+++ Teks yang Dibahas

Pandemi Covid-19 yang masih jauh dari kata selesai serta mulai berlakunya tahun ajaran baru, membuat kegiatan belajar mengajar kembali dilakukan secara daring atau online.
Meski gugus tugas percepatan penanganan Covid-19 sudah mengeluarkan daftar kota dan kabupaten berstatus zona hijau, nampaknya kegiatab belajar tatap muka masih belum memungkinkan.
Walaupun kegiatan belajar mengajar online dapat menjadi solusi, nyatanya masih menyisakan masalah bagi orang tua maupun siswa. Kesenjangan sosial dan belum meratanya infrastruktur membuat orang tua siswa merasa berat jika anaknya harus sekolah online.
Seperti yang dialami orang tua siswa Martini. Dilansir dari laman pojokbekasi.com, wanita yang berprofesi sebagai ibu rumah tangga ini mengaku menghabiskan Rp150.000 hanya dalam waktu dua hari untuk membeli kouta internet.
Menurutnya sistem sekolah online yang menggunakan sistem video conference selama jam pelajaran membuatnya dirinya kewalahan untuk membeli kuota sedangkan kebutuhan sehari-hari kerap kurang.
Keterbatasan teknologi dan akses internet menjadi masalah pembelajaran sistem online di Siberut Selatan Kabupaten Kepulauan Mentawai. Wakil Gubernur Sumatera Barat Nasrul Abit mengungkapkan jika kegiatan belajar mengajar online di Mentawai tidak efektif.
Nasrul menyebut tidak semua guru dan siswa memiliki ponsel pintar dan tersentuh jaringan internet, khususnya yang berada di desa terpencil kepulauan.
Kesulitan lain yang harus dihadapi siswa saat belajar online adalah sulitnya sinyal seluler, terutama bagi mereka yang berada di pelosok.
Seperti yang dialami sejumlah siswa SD Negeri I Inten Jaya, Kecamatan Cimaraga, Kabupaten Lebak, Banten. Dikutip dari Inews.id, mereka terpaksa menaiki bukit agar dapat mengikuti pelajaran karena tidak adanya sinyal di rumah.

++++++

__Yang Harus Dikerjakan__. Menurut teks tentang sekolah online ini, berapa uang yang dihabiskan Martini untuk membeli kuota internet dalam dua hari?

+++ Informasi yang Ditampilkan

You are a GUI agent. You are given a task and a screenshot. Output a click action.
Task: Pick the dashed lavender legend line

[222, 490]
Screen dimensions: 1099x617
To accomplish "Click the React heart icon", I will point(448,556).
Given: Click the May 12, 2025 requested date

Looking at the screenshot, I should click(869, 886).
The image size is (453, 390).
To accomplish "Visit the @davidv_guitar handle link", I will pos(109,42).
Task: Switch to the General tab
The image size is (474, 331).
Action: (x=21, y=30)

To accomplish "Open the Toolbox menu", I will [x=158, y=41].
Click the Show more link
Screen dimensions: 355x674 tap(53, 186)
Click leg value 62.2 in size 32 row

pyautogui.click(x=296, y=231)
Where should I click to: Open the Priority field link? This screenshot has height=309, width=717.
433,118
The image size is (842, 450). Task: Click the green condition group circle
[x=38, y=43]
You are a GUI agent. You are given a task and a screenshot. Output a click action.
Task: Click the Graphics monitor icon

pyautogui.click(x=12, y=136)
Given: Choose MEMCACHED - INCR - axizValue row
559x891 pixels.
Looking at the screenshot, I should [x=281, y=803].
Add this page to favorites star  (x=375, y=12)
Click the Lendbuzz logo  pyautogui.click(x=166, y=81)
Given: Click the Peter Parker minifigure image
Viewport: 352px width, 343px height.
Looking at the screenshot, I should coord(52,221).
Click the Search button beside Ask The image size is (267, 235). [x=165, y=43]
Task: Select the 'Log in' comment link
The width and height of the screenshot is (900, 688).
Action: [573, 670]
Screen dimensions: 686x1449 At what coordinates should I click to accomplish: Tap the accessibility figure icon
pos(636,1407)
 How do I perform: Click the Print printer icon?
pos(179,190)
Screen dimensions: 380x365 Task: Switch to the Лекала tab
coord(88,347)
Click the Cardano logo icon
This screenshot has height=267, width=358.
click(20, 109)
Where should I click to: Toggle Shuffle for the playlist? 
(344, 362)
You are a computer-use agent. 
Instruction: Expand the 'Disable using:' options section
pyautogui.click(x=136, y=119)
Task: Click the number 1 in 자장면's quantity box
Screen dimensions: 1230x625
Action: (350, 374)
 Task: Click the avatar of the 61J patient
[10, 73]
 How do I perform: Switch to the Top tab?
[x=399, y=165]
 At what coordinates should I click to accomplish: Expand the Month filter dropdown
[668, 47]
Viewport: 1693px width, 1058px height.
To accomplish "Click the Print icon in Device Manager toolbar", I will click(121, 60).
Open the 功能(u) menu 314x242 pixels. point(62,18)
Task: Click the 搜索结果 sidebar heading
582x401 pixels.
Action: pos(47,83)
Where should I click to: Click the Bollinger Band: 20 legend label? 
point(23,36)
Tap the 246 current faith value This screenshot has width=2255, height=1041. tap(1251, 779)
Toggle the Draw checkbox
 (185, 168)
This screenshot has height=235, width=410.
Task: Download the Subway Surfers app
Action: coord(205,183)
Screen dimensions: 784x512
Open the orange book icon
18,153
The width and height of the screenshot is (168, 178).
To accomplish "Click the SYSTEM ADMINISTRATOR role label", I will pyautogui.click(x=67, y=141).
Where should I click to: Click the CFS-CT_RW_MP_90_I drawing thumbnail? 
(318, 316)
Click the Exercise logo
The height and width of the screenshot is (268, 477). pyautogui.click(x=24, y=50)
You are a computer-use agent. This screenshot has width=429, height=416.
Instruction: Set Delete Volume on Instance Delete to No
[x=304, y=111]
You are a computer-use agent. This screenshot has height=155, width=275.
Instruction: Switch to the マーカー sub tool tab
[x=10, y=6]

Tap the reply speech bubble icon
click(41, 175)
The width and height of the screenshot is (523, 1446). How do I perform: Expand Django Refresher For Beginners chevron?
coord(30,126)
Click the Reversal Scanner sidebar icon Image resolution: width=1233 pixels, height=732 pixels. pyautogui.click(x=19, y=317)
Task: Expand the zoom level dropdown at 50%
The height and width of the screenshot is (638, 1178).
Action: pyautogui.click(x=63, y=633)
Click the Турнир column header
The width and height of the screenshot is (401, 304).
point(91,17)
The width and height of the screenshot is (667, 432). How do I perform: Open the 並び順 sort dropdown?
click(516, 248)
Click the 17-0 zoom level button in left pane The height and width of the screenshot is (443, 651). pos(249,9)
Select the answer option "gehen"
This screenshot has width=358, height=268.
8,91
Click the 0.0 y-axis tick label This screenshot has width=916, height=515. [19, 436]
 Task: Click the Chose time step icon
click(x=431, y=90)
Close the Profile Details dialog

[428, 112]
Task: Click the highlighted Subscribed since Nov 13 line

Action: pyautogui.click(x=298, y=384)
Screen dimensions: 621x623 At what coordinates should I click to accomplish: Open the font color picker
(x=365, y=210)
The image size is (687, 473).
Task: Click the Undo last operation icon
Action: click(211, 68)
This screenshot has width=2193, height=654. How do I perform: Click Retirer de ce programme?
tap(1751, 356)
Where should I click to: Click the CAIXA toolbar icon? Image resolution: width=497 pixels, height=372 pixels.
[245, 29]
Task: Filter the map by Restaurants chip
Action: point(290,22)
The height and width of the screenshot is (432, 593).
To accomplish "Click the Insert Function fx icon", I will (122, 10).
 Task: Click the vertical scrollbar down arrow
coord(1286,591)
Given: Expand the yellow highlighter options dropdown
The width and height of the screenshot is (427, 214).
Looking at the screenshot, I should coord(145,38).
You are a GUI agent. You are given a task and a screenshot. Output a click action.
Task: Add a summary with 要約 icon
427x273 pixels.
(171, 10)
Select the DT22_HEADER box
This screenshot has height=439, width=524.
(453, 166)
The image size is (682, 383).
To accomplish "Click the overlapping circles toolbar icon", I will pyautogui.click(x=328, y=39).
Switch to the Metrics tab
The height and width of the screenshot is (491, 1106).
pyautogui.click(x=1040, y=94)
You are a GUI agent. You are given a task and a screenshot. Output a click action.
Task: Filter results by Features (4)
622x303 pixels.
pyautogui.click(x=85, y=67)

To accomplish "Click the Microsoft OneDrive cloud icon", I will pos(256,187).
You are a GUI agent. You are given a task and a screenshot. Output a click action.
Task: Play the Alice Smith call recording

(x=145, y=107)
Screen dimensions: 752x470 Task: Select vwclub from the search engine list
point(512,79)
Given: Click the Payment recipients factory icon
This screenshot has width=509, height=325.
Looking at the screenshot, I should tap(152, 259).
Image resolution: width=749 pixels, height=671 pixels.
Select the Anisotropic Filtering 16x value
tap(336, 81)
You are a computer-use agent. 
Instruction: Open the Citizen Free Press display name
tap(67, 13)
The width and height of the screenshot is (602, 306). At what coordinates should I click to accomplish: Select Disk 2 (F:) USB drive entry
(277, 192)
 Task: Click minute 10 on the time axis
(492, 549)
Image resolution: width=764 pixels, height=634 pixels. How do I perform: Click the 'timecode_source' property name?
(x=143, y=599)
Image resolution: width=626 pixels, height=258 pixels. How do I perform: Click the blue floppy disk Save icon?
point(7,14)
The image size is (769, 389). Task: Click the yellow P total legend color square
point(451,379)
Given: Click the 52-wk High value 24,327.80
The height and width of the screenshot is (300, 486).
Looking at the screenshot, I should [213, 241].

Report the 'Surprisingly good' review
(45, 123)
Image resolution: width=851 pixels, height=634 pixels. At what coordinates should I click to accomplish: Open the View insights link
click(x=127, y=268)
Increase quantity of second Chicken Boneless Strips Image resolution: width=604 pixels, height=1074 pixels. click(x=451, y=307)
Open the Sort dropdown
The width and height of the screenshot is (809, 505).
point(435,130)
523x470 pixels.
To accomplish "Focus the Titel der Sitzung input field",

++++++

__Hasil Tugas__. Rp150.000.